Exactly as they appear, set down all the lines of the material.

┌─ Listed entries

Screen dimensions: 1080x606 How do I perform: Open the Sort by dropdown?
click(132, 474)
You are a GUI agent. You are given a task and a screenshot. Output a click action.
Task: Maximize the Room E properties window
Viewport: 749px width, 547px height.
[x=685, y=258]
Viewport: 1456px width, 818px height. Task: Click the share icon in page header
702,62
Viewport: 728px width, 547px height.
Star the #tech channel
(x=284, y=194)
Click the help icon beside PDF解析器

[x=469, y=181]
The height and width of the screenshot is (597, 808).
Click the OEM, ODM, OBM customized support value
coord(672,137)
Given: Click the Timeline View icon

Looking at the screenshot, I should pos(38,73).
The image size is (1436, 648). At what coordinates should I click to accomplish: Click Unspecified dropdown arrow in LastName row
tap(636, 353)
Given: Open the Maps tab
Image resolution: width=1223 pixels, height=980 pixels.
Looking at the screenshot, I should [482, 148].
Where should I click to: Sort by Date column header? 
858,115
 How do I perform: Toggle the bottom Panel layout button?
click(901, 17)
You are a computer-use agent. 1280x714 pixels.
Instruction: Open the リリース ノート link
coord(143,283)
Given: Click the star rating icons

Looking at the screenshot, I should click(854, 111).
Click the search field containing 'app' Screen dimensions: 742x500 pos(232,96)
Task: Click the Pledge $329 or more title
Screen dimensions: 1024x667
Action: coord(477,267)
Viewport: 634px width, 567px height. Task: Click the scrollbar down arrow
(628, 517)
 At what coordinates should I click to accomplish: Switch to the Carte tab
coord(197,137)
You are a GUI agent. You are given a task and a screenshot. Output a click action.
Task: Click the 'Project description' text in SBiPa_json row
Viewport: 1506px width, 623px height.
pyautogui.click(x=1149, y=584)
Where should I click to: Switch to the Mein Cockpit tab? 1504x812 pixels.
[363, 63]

└─

- [Reply]
Screen dimensions: 1080x606 How do I perform: Open the Sort by dropdown?
click(132, 474)
You are a GUI agent. You are given a task and a screenshot. Output a click action.
Task: Maximize the Room E properties window
Viewport: 749px width, 547px height.
[x=685, y=258]
Viewport: 1456px width, 818px height. Task: Click the share icon in page header
702,62
Viewport: 728px width, 547px height.
Star the #tech channel
(x=284, y=194)
Click the help icon beside PDF解析器

[x=469, y=181]
The height and width of the screenshot is (597, 808).
Click the OEM, ODM, OBM customized support value
coord(672,137)
Given: Click the Timeline View icon

Looking at the screenshot, I should pos(38,73).
The image size is (1436, 648). At what coordinates should I click to accomplish: Click Unspecified dropdown arrow in LastName row
tap(636, 353)
Given: Open the Maps tab
Image resolution: width=1223 pixels, height=980 pixels.
Looking at the screenshot, I should [482, 148].
Where should I click to: Sort by Date column header? 
858,115
 How do I perform: Toggle the bottom Panel layout button?
click(901, 17)
You are a computer-use agent. 1280x714 pixels.
Instruction: Open the リリース ノート link
coord(143,283)
Given: Click the star rating icons

Looking at the screenshot, I should click(854, 111).
Click the search field containing 'app' Screen dimensions: 742x500 pos(232,96)
Task: Click the Pledge $329 or more title
Screen dimensions: 1024x667
Action: coord(477,267)
Viewport: 634px width, 567px height. Task: Click the scrollbar down arrow
(628, 517)
 At what coordinates should I click to accomplish: Switch to the Carte tab
coord(197,137)
You are a GUI agent. You are given a task and a screenshot. Output a click action.
Task: Click the 'Project description' text in SBiPa_json row
Viewport: 1506px width, 623px height.
pyautogui.click(x=1149, y=584)
Where should I click to: Switch to the Mein Cockpit tab? 1504x812 pixels.
[363, 63]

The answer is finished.